Everyone's doing their year-end retrospectives. Heck, we offered our own over the weekend. But the one that will be remembered, the one that really held up a mirror to who and what we are, is that supreme patriot Gen. JC Christian's "2008: The Year in Hair" -- from Bush to Blagojevich by way of Princess Sarah Palin.

The one point on which we might offer a quibble, or a correction -- or no, an amplification, is in the matter of the one incontestable positive development of the Bush regime: the Deliverance of the Dear Leader from the Deadly Scourge of Brillo Hair.

The General rightly pays tribute to the near-miraculous cheveluriferous adaptability of Chimpy the Prez:

Let us begin with the hair of Our Glorious Leader, George W Bush. Gray one day and brown the next, the Chosen One's hair served as a threat level indicator to a fearful public. Times of relative calm were announced with shades of ancient dirty white, while a deep chocolate, symbolic of youth and vigor, signaled a crisis like dropping poll numbers or cash-flow problems in the lobbying sector.

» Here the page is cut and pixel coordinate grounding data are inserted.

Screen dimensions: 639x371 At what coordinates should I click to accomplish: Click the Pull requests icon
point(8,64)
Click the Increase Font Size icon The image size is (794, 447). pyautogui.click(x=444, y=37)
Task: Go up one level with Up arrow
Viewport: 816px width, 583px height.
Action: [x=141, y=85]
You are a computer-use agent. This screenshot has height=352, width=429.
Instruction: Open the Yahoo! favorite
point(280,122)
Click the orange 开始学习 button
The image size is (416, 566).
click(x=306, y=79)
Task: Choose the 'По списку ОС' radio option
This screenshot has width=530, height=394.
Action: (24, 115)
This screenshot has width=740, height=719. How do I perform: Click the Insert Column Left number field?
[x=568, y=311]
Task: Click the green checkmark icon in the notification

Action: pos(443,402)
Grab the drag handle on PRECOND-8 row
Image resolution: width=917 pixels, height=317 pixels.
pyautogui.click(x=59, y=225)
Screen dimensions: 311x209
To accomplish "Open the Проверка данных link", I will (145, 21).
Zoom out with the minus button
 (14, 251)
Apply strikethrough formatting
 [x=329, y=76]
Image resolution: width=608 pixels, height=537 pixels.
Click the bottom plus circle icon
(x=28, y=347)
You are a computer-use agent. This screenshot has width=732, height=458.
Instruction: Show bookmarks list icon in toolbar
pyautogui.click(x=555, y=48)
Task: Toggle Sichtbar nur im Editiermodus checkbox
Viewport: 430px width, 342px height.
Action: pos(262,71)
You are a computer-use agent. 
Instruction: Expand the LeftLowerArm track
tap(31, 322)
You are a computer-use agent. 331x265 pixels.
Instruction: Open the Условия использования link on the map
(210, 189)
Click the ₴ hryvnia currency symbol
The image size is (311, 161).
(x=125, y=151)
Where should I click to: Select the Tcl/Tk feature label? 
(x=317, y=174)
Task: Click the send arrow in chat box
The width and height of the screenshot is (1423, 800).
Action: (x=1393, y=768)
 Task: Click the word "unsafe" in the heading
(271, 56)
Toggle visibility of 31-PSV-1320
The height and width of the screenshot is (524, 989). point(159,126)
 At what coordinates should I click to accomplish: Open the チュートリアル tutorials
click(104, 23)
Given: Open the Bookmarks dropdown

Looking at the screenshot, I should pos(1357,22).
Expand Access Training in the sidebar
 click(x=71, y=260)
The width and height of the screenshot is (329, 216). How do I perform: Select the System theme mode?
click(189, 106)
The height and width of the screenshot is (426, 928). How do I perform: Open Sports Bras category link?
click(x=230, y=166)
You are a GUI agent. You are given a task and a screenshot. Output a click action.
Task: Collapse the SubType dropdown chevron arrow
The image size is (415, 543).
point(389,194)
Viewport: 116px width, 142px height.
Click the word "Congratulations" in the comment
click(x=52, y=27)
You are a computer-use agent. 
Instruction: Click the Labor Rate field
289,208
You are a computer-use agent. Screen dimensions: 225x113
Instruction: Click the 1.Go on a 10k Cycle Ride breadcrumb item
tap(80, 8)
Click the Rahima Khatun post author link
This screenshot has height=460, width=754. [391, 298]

Ever-shifting polychromatic hair is not easily managed, but Our Leader boldly and bravely met the challenge by constantly adjusting his body chemistry via an internal application of alcohol.

Think back to the way that hair used to look, back in the days before five brave Supreme Court justices stood up for America by saying, "This boy has no shot at ever landing a real job. The Gore kid could probably get a job in any mail room in the country, but if we don't make the Bush boy president, let's face it, he's essentially unemployable." It was like Brillo pads had been Crazy Glued to his scalp. Like the guy had just stepped out of the dishwasher, after a particularly vicious "dry" cycle. Back then the only thing that could be done with that hair was to simply plaster it to his head with the Greasy Kid Stuff.

Well, you better remember, because the Hair Revisionist Police appear to have erased all photographic evidence from the Google with the exception of the shot used on the $200 bill (above).

Now it's true that if the masters of chevelurology (well, there must be some technical term for the science of hair) hadn't been able to come up with a cure for the Bushian Brillo hair . . . well, it's almost unthinkable. The son of a bitch probably would have been impeached by August of 2001 and would likely have been awaiting his Senate trial on 9/11. Off his triumph as the Mayor of 9/11, Rudy Giuliani would have been declared president by unanimous acclaim.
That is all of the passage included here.